I hope you have the presence of mind to realize the amazing benefit this has for the entire Go codebase in existence.

amelius 5 years ago |

Nobody in data science wants fragmentation. Therefore, any aspiring new platform would need to bring some serious benefits to the table. I'm not sure what they are here.

unreliableNar8r 5 years ago |

I wish them all the best in this but it seems like an uphill battle, and doesn't seem to have a clear use case to me. For lightweight to medium projects R and Python are so well supported it's hard to reject them as the null. If you're doing exploratory stuff and want visuals, it's the same story with Rmd and Jupyter. For more behind-the-scenes production pipeline stuff there is already Scala which has inroads with Spark. If you really want to use something new, Julia is starting to mature and has all sort of plotting and linear algebra support. To me it seems Go would aim more to compete with Scala I suppose? I suppose then it might come down to plotting.

In terms of being a general-purpose DS language, I can't imagine using anything that doesn't have a clear strategy to A) get a dataset into a DataFrame or similar, B) get my collaborators a plot in a way that is quick and easy, and C) a lesser extent, some kind of notebook/reporting tool.

They do say there is a lot of development going on but it seems like a space with a lot of great incumbents and a rapidly maturing up-and-comer in Julia.

edit: typo

tpmx 5 years ago |

Seems like there's a potential trademark risk if Google decides it wants to protect the Go trademark.

https://news.ycombinator.com/item?id=20023137

daemonk 5 years ago |

There are a lot of numerical structures missing from this.
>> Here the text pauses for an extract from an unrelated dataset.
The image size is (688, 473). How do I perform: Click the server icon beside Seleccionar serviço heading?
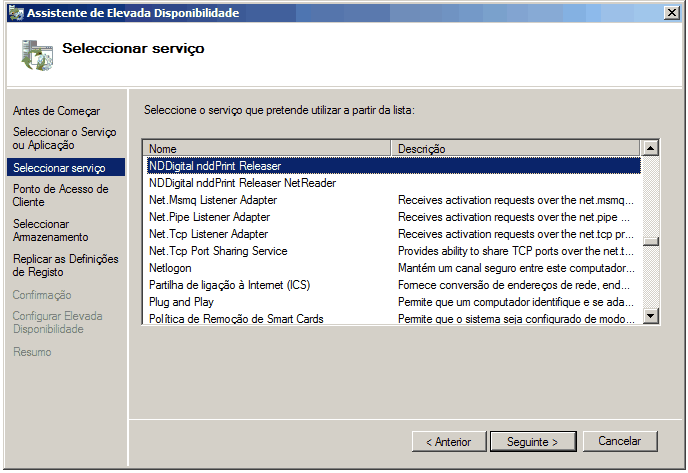(x=36, y=57)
Not sure if you can really advertise it as for data science without some kind of dataframe structure.

fractionalhare 5 years ago | |

DataFrames? It doesn't even seem to have specialized array primitives like Series or NumPy. What the heck?

chartpath 5 years ago |

Agree with all the comments like "where are the nd arrays?"

BUT, they have list comprehensions!! One of the main things I miss coming from Python.

conradludgate 5 years ago | |

Once generics get introduced into the language, you can write a generic map function which can take a []T and a func(T) U to return a []U. While it's not as elegant as a list comprehension, it's nicer than writing a for loop every time. Although, I can't remember what the performance impact of closures are in go, so this might not be a cheap operation.

nemo1618 5 years ago | | |

In practice, no one will do this, unless there happens to be a function with the correct signature already available. The lambda syntax is so verbose that it's easier to just write the for loop.

Another problem is that tons of Go functions return (value, error), and it's not clear how such functions should interact with a "map" function. Return all the errors in a separate slice? Stop at the first error? What if you only want to stop when the error is io.EOF? etc.

I think we'll only see map/filter/reduce if the language is changed to specifically accommodate them. I've experimented with doing this myself, which people tend to view as heresy: https://twitter.com/lukechampine/status/1367279449302007809?...

jhgb 5 years ago | | |

Why not something like a channel map? Give it a channel and a function and you get another channel with a goroutine running in the background.

quixoticelixer- 5 years ago |

Oh jesus christ fuck no

Ambix 5 years ago |

Really cool thing! When it will be ready for production use?

InvOfSmallC 5 years ago |

What's the point?

JediPig 5 years ago |

not even half baked. its a webpage with a single feature that is broken.

donutloop 5 years ago |

Many of these features should be part of the upcoming GO 2

dm319 5 years ago |

When I realised I couldn't divide a time period by a number or integer, the penny dropped that different languages excel at different things.

icholy 5 years ago | |

Are you talking about `time.Duration`? Because you can definitely do that.

dm319 5 years ago | | |

Has that changed? I couldn't before!

robbyt 5 years ago | | |

But don't try to use BC dates with time.Duration, because they don't work!